Deus então o chama para fora, e então 3 grandes fenômenos acontecem diante de Elias: um grande vendaval, tão intenso que faziam as pedras se soltarem do monte, mas Deus não estava no vendaval. Depois, um terremoto, mas Deus também não estava no terremoto. Em seguida, houve fogo, mas Deus não estava no fogo.

E, depois do fogo, veio um suave sussurro. Quando Elias o ouviu, cobriu o rosto com a capa, saiu e ficou na entrada da caverna. (1Reis 19.12b-13)

Alguns teólogos defendem que a expressão "suave sussuro" não expressa bem a enigmática expressão hebraica que pode ser melhor traduzida como "um breve som de silêncio".

Com isso, Deus nos mostra que suas ações nem sempre estão ligadas a atos miraculosamente grandes e visíveis, mas que Ele pode escolher estar presente silenciosamente.
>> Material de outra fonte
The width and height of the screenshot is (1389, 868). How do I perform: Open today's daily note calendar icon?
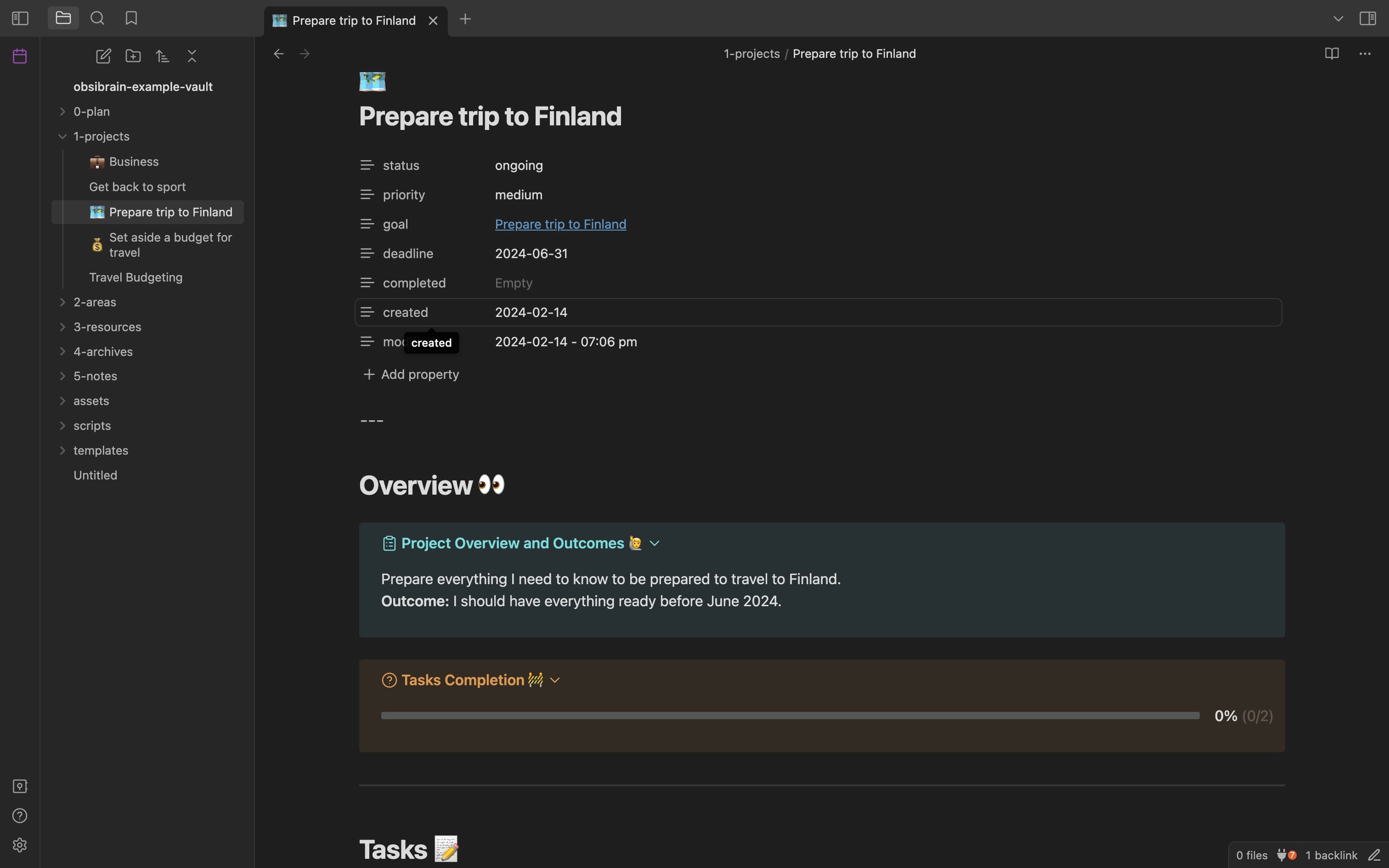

Às vezes, Deus trabalha de formas que nem mesmo seus servos conseguem enxergar.

Nesse momento tão difícil, nos perguntamos aonde está Deus? Será que Ele está agindo? Ou até mesmo será que ele se retirou como o deus dos profetas de Baal no monte?
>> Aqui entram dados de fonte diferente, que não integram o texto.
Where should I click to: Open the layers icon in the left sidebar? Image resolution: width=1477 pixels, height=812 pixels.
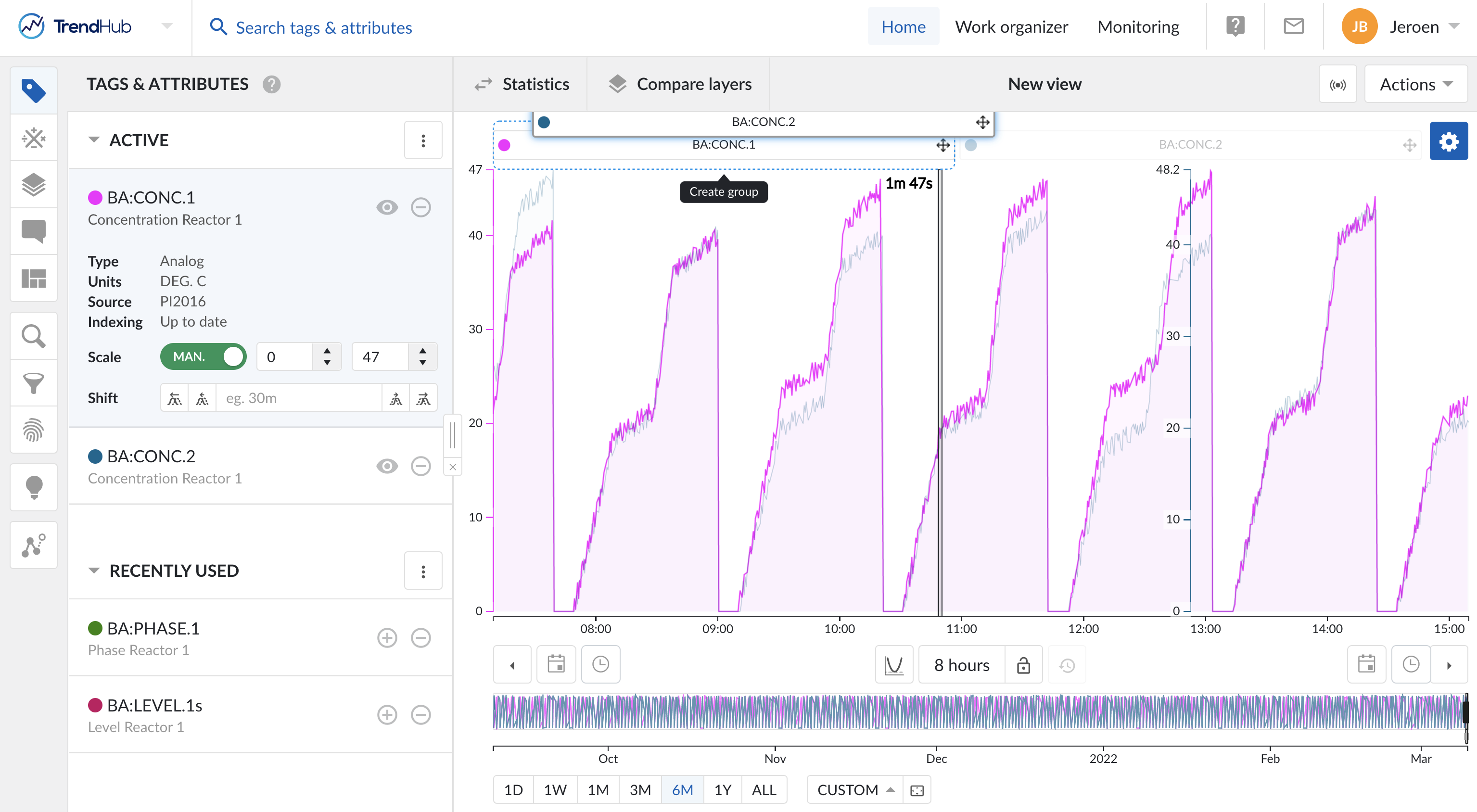(33, 185)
O próprio SENHOR nos dá seu ponto de vista, mostrando que até mesmo em meio ao silêncio nos guia em sua boa, perfeita e agradável vontade. Nossa fragilidade e vulnerabilidade espiritual nos faz sermos sempre inconstantes, nos deixando abalar pelas situações e nos esquecendo das grandes coisas que Deus fez e continua fazendo em nosso meio. A depressão e angústia permeia a humanidade e a igreja do SENHOR, trazendo a desesperança, a tristeza, a indiferença e o egoísmo.

Este pode ser o momento em que você se encontra dentro da caverna, mas Deus não te deixa lá dentro sozinho, Ele está com você, e te pergunta "O que você está fazendo aqui?"

O que você pode fazer hoje por aqueles que estão próximos a você? Não dá pra doar milhões de dólares a instituições de saúde para ajudar pessoas contaminadas? Mas dá pra você escrever uma mensagem de apoio colocando esses profissionais em suas orações.

Você está confinado com seus familiares em casa? Qual foi a última vez que vocês conseguiram passar um dia inteiro sentando-se a mesa juntos, sem ter a correria de comer e ir embora para algum compromisso mais importante?

Você sente saudade de seus amigos e de estar junto das pessoas que ama? Como tem sido valorizar tanto uma chamada telefônica ou uma videoconferência com eles para conversar e desabafar?

Você nunca parou, agora é obrigado a parar. Então já que parou, reflita.

Será que Deus realmente abandonou a humanidade? Ou será que Ele está passando como um breve som de silêncio, possibilitando o exercício da caridade e do amor fraternal entre irmãos e desconhecidos? Possibilitando com que você saia da rotineira correria para um momento único de reflexão sobre seu propósito de vida? Possibilitando que você e eu possamos agir com generosidade e amor com os que mais sofrem com todo esse caos?

Deus fala, e continua falando, Ele age, e continua agindo. Porque Ele não muda.

Senhor, minha oração é para que o Senhor abra os meus olhos nesse momento, para que eu seja capaz de enxergar a sua vontade em meio ao caos, que eu seja capaz de escutar o sussurro suave que vem de Ti, e abençoar o meu próximo com minhas orações e meus recursos. Permita-me valorizar os que amo, e amar os que não conheço. Ajuda-me a ser generoso e compassivo com os que sofrem. Perdoa minha inconstância, minha falta de fé, minha desesperança, e me fortalece na tua Palavra, a fim de que eu possa ser benção na vida das pessoas que estão ao meu redor. Creio que és soberano, e que tens o controle nas mãos. Mostra-nos tua vontade e nos guia em amor, compaixão, generosidade, a fim de mostrarmos ao mundo o testemunho de que o Senhor é Deus e reina sobre tudo e sobre todos. Amém.